したがつて、わが国に輸入される貨物は、当然、それが船舶あるいは航空機による輸入貨物であれ、入国旅客の携帯品であれ、郵便物(ただし、信書以外の物)であれ、すべて通関手続を経なければならず、その過程で必要な検査、すなわち税関検査を受ける(関税法六七条、七六条)。書籍、図画、彫刻物等思想の表現を含む物であつても、それが貨物である以上、他の貨物と同様にその検査の対象となる。

この税関検査は、輸入貨物の性質、数量等を物理的、化学的に検査、鑑定して、当該貨物が申告された品名、課税標準等と同一の物であるか否か、関税に関する法律以外の法律によつて許可、承認等を必要とする貨物であるか否か、原産地を偽つた表示がなされていないかどうかを確認するためのものである。又、その検査の過程において関税定率法二一条一項所定の輸入禁制品に当たる物品があれば発見され得ることになる。これらの検査は、検査される事柄の性質、前述上た通関手続の一元的、包括的性格等を考えると、当該貨物自体に対する即物的観点からのものにならざるを得ないことが明らかである。すなわち、当該貨物の物自体の性状等に着目してなされたものである。したがつて、右検査においては、物自体からはとらえられないような事項、例えば、それに含まれているかもしれない思想の内容などは問題とはならない。

(二) 輸入禁制品は、関税定率法二一条一項の規定によつて法律上当然に輸入を禁止されており、それが輸入申告の対象とされてその申告に対して税関長が許否を決し応答的行政処分をするというようなことは法は予定していない。税関検査の過程で輸入禁制品を発見したときは、税関長は、直接的に、関税定率法二一条一項一、二、四号に掲げる輸入禁制品については、没収して廃棄し又は積みもどしを命じ(同条二項)、また三号物品についてはその旨の該当通知をすることとされており(同条三項)、それ以上に輸入許可手続は進行しない。この該当通知は、輸入申告に係る貨物が三号物品に該当すると認めるとの税関長の判断の結果を表明しそれを輸入者に知らせ、当該貨物についての自主的な善処を期待してなされる、いわゆる観念の通知であるとされている。

輸入禁制品たる三号物品に該当すると認めた貨物について税関長が輸入許可を与えるということは職責上できないから、その許可が与えられないがゆえに三号物品の輸入は通常阻止される。他方、関税法は、輸入禁制品を輸入した行為について罰則を定めており(同法一〇九条)、その罰則の存在によつても三号物品の輸入が抑止されることが期待されている。すなわち、税関検査の過程で税関長が三号物品に該当すると認める物品を発見したときは、該当通知によつて輸入者自身の善処を期待する一方、その輸入の事実を看過し難いと判断するときは、関税法一〇九条の罪の犯則事件として調査を開始した上、同法一三七条ないし一三九条の通告、告発等所定の犯則手続、刑事手続を進めることになる。そして、最終的な段階では、同法一一八条による没収によつて三号物品の輸入が阻止されることになる。

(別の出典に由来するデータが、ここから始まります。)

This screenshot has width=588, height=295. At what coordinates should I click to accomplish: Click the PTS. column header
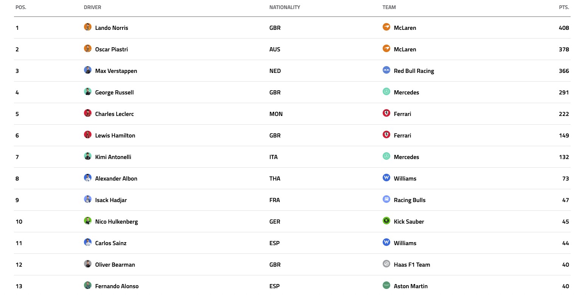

このように、関税法は、通関手続と刑事手続を連動させることにより、三号物品の輸入を適切に抑止することを期しているということができる。

ところで、関税法が輸入禁制品の輸入の抑止を通関手続と刑事手続の両面から図つているのは、必然的な制度的要請に基づくものといえる。すなわち、実体規定(関税定率法二一条一項)においてある物品を輸入禁制品と定めた以上、その輸入の抑止を担保するための何らかの法律上の手段が設けられなければならないはずであるが、罰則を設けず、通関手続における規制のみによつてその目的を達しようとすれば、輸入を抑止する担保力自体が必ずしも十分なものでないと考えられるし、また通関手続を経ない非合法的輸入についてはそれを抑止することが全く期待できないこととなる。反対に、罰則のみによつて輸入の抑止を図り、通関手続においては輸入禁制品に対する何らの規制をも行わないとするなら、明らかに、前述した通関手続の一元的、包括的性格を崩すことになるのみならず、すべての三号物品の輸入の事例について刑事手続に訴えることは件数的な面から実際上不可能であるので、規制の実効性に限界があるといわなければならないし、また、通関手続において輸入許可を与えられた物品の輸入に対して事後的に罰則が適用されるという不合理な事態が生じかねないのである。要するに、輸入禁制品を定めた実体規定を実効あらしめるには、必然的に右のような意味における事前規制、事後規制の両面からその輸入の抑止を担保することが必要となるのである。

刑事手続のほかに通関手続において輸入禁制品に対する何らかの規制を行うことに制度的必然性があることは右に述べたとおりであるが、税関検査の結果輸入禁制品の輸入が抑止されるという効果があることは否定できない。ただし、このようにいうとき留意すべきことは、税関検査は、前述したように、あくまでも当該貨物の物自体の性状等に着目したものであり、検査の主体の側からいえば、当該貨物の物自体に対する視覚等のいわゆる五感の作用によつて可能な検査に限られているということである。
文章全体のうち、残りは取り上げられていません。